We continue our exploration of Toccata types by looking at the link between deftype and defprotocol.

It's not enough to just put data together in custom types. We also need to write functions that do things to or with that data. Now, it would be possible to just write a 'plain' function that would take it's arguments and explicitly test the types of the values given to determine what to do. But there's a better way. It goes by multiple names; Parametric Polymorphism, Polymorphic Dispatch, or what have you. The idea is, at a call site, the compiler inserts code that checks the types of the argument(s) and chooses which function to execute based on the types given. This is what Toccata does. So all that remains is to tell the compiler how to distinguish between calls to 'plain' functions and calls to functions that need to be dispatched by type. That is where defprotocol comes in. It lets the programmer provide a list of functions that are to be dispatched at runtime. I wrote about Toccata's core protocols here. Toccata only chooses which function to execute based on the type of the first argument. The types of the other arguments don't factor into that decision.

So let's take one of the core protocols and look at it a little closer. Hmmmm, I pick this one.
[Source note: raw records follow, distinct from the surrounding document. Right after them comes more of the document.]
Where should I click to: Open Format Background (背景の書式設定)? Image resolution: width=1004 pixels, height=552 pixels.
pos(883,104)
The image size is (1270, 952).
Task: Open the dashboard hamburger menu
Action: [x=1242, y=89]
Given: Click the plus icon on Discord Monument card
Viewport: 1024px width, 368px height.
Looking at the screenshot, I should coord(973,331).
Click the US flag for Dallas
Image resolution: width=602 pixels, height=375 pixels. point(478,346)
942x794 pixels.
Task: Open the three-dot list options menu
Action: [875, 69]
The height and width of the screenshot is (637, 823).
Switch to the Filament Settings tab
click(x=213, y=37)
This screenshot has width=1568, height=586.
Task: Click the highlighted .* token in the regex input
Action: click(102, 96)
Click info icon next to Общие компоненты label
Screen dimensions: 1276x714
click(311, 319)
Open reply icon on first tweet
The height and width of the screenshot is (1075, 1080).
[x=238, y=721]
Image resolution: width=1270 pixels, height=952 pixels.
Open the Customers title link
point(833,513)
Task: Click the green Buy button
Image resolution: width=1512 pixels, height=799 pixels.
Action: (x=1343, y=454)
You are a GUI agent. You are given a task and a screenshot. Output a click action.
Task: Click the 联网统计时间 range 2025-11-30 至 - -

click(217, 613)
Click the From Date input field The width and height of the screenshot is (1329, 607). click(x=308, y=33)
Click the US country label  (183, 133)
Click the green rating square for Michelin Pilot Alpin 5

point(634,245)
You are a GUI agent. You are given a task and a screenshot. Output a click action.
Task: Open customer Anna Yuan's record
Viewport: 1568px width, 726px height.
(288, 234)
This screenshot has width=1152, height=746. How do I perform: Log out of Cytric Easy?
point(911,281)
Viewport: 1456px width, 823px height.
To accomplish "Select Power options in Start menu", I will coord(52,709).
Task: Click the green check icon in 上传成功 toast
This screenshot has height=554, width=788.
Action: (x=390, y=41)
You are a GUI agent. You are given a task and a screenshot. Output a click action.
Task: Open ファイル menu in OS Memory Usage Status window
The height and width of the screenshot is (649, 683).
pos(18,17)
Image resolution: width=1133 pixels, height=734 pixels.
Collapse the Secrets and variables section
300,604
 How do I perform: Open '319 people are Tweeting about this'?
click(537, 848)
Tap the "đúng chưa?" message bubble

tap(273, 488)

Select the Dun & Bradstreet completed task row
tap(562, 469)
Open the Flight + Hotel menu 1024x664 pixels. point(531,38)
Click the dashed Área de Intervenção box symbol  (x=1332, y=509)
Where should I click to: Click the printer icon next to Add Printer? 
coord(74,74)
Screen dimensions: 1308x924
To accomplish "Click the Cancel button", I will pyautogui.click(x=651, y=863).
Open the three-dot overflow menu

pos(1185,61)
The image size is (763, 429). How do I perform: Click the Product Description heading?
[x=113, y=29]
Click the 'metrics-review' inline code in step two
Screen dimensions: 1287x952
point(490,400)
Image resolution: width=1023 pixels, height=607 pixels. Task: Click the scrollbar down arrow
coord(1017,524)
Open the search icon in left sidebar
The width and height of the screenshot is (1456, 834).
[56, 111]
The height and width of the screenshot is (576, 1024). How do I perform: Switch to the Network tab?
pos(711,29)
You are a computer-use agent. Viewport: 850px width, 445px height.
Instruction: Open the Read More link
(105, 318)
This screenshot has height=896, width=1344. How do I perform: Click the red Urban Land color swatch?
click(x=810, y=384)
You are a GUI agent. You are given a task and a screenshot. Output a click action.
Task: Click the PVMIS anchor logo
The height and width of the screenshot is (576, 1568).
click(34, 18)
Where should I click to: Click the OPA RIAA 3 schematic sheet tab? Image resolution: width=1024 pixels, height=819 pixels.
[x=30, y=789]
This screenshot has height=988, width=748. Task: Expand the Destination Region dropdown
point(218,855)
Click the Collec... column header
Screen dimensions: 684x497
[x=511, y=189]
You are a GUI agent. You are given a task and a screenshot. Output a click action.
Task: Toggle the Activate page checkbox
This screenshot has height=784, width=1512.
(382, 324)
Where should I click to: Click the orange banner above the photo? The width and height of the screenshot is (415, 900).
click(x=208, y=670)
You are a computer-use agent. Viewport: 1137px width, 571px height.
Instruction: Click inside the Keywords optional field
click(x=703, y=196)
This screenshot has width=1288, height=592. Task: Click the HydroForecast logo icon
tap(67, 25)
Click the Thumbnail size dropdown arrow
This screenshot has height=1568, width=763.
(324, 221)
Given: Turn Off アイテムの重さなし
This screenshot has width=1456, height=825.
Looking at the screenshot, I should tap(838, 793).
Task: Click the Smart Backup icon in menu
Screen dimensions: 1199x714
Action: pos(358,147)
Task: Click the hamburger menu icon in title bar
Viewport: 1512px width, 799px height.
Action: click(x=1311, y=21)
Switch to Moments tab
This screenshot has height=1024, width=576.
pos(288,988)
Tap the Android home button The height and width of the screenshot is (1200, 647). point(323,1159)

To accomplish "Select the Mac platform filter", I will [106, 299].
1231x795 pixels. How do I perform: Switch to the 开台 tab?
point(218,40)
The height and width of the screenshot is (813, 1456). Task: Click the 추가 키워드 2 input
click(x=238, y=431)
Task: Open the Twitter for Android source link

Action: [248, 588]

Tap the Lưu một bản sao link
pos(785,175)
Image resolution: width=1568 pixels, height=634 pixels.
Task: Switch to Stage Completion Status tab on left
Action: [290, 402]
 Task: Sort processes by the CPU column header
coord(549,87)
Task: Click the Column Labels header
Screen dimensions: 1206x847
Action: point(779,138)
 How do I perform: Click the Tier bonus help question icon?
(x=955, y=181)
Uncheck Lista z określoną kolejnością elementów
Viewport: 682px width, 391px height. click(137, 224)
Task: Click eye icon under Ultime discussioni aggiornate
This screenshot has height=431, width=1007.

;; For collections whose contents can be indexed by integers
(defprotocol Indexed
  (nth [coll n]
    ;; Retrieve the `n`th value from `coll`, wrapped in a Maybe, if there are
    ;; enough values in `coll`. Otherwise, returns `nothing`.
    (assert (instance? Integer n))
    (assert-result a (instance? Maybe a)))

  (store [coll n v]
    ;; Create a new copy of `coll` (wrapped in a Maybe)  with `v` at index `n`
    ;; if `coll` is at least size of `n` - 1. Otherwise, return `nothing`.
    (assert (instance? Integer n))
    (assert-result a (instance? Maybe a))))

Looking at the nth function, we see two type assertions. The first one is like we've seen before and asserts that the parameter n is always an integer. You should never put a type assertion on the first parameter to a protocol function, because it is the dispatch type.

The next thing we see is the assert-result expression. This expression includes a symbol, in this case a. This is only used inside the assertion expression and stands in for the value returned by the function.

These two assertions give us the contract for all the nth functions. They take a collection of unknown type and an integer parameter n. And they all return a Maybe value, which may be nothing or may contain the nth value of the collection. Now, if anyone tries to implement an nth function for a collection that doesn't return a Maybe value, they're going to get an error at compile time if the comipiler can determine that to be the case. Otherwise, the compiler will insert some code in that particular implementation to check the return value. Regardless, the compiler will know that any call site that calls nth will evaluate to a Maybe value. Pretty neat, huh?

Now, let's look at a type that wraps Vector for some reason.

(deftype NewVec [v]
  (assert (instance? Vector v))

  (nth [_ x]
    (nth v x)))

This is a nonsense type, but does show how to implement a protocol function. And since v is guaranteed to always be a Vector, the compiler can 'pre-dispatch' the call to nth in the implementation. But how is nth defined for Vector? That is here.

(extend-type Vector

  ;; ...

  (nth [v n]
    (get v n))

  ;; ...

Vector is defined in the sub-basement of Toccata, so there's no way to write a deftype expression for it. Also, if you read through core.toc, you'll see the functionality for some of the core types has to be broken into several pieces.

More importantly, you can write an extend-type to add protocol functions to any type you want. The only difference is that in deftype expressions, you can access field values by name. Whereas in extend-type expressions, you have to use field accessors on the dispatch parameter.